Foundational supports a wide range of Scala data patterns, including:

  • Scala Spark — DataFrame and Dataset transformations using the Spark Scala API, including select, join, groupBy, and withColumn

  • Spark SQL in Scala — SQL strings executed via spark.sql(), analyzed for column-level read and write operations

  • Case classes as schema definitions — Scala case classes used to define typed DataFrame schemas, extracted to determine column names and types

  • Custom Scala pipelines — bespoke transformation logic that reads from and writes to data stores such as S3, HDFS, BigQuery, or Snowflake

  • Other Spark-based frameworks and formats — including pipelines built on Delta Lake, Apache Iceberg, and other Scala-native data processing libraries

Multi-step extraction process

Foundational uses a multi-step process to track data:

  1. Translation to Abstract Syntax Tree (AST): Foundational translates the raw Scala code into an AST, a standardized hierarchy of the logic, transformations, and data access calls. For example:

    val orders = spark.read.parquet("s3://data-lake/orders/")val summary = orders
      .filter(col("status") === "completed")
      .groupBy(col("customer_id"))
      .agg(sum(col("total_amount")).as("total_spend"))summary.write.mode("overwrite").saveAsTable("analytics.customer_summary")
  2. Path finding (source to sink): The engine scans the AST to map data movement. It identifies ingestion points — such as spark.read calls or JDBC connections — and traces data through intermediate transformations until it lands in a persistent sink such as a warehouse table or data lake path.

  3. Ephemeral node resolution: During path finding, the code engine detects and removes ephemeral nodes such as temporary views or intermediate DataFrames. By bypassing these temporary entities, Foundational collapses the intermediary steps, resulting in a clean, accurate lineage graph that reflects the true architectural flow — for example, S3 → Spark transformation → Snowflake.

  4. Graph construction and linking: Because a single Scala script rarely contains full schema context (for example, spark.read.parquet(...) does not declare column names inline), Foundational merges code analysis results with schema definitions found elsewhere in your repositories or connected data systems. You see the exact columns flowing through each transformation.


Advantages of Foundational's approach

Foundational provides data teams with:

  • Early visibility: Shows how Scala pipeline changes impact data flows during development, seamlessly integrated into your source control — GitHub, GitLab, Azure Repos, Bitbucket, and more.

  • Shift-left impact analysis: Detects breaking changes in open Pull Requests before they reach production, so downstream consumers can prepare in advance.

  • Intelligent noise reduction: Identifies and collapses ephemeral intermediate DataFrames and temporary views. The result is a clean, actionable architectural map rather than a cluttered graph.

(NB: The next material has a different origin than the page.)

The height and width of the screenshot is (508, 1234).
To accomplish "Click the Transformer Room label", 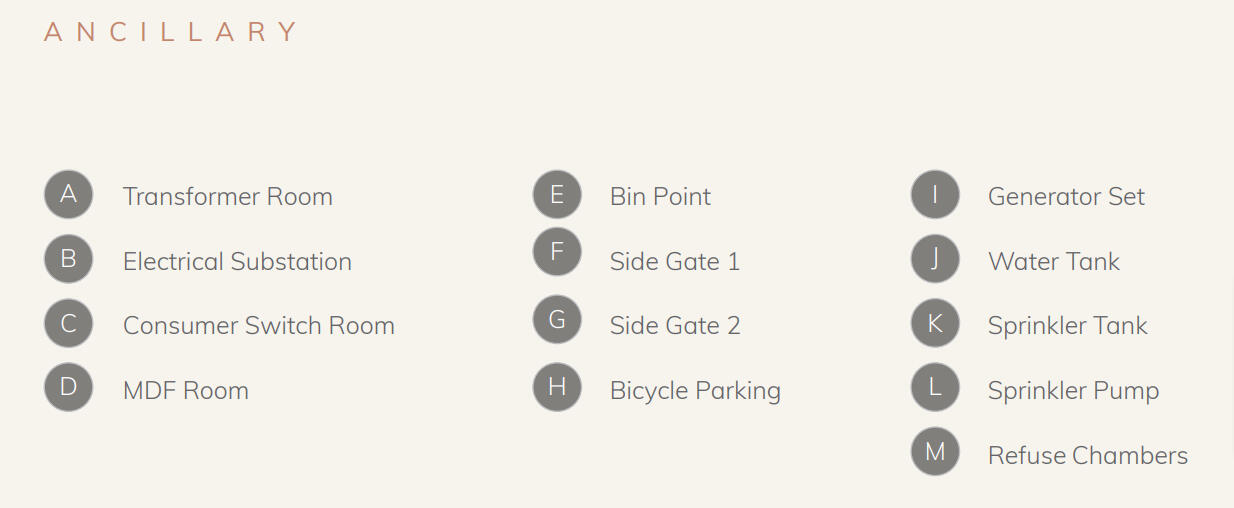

  • Reduced breakages: Prevents dashboards, ML features, transformation pipelines, and reverse ETL syncs from breaking due to upstream Scala schema changes.


Set up Scala lineage in Foundational

Setup is seamless.

  1. Connect the repositories that contain your Scala application code. There is no need to manually annotate code, add instrumentation, or modify your pipelines.

  2. From there, the code engine automatically identifies Scala Spark jobs, SQL strings, and case class schema definitions, extracts lineage, detects changes in Pull Requests, and evaluates downstream impact.